[Short problem]
Rewrite the records in the stretch from the line containing "Where should I click to: Click the Title" through the line containing "Looking at the", putting "checkbox" in place of "label" and leaving everything else in those lines as it is.

[Raw records]
- - -
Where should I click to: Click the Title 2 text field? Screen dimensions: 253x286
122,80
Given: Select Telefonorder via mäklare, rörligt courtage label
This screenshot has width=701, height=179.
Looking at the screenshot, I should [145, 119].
- - -
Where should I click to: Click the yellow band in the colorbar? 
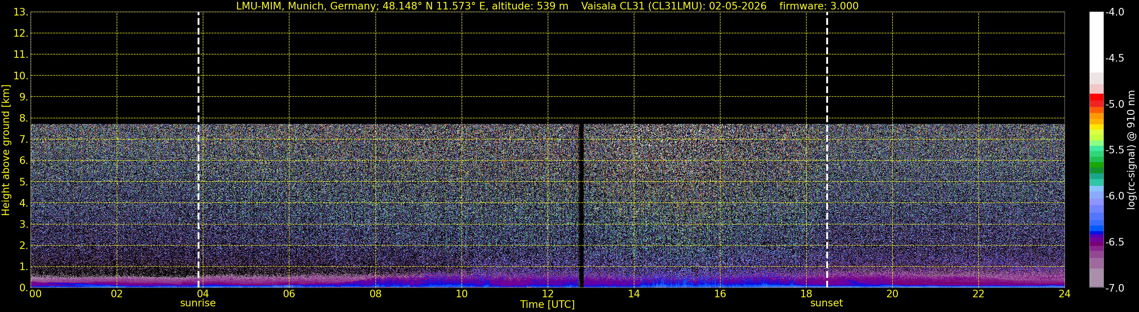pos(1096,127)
- - -
[Solution to this problem]
Where should I click to: Click the Title 2 text field? Screen dimensions: 253x286
122,80
Given: Select Telefonorder via mäklare, rörligt courtage checkbox
This screenshot has width=701, height=179.
Looking at the screenshot, I should [145, 119].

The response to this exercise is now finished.